Your assignment
Every line from the one with "Task: Click BILLET" through the final line of the entries below should be returned exactly; leave out all other lines.

Records from a data collection
Content starts
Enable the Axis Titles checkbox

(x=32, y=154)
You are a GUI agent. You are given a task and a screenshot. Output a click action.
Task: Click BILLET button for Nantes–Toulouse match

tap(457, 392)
Content ends
Your solution
Task: Click BILLET button for Nantes–Toulouse match

tap(457, 392)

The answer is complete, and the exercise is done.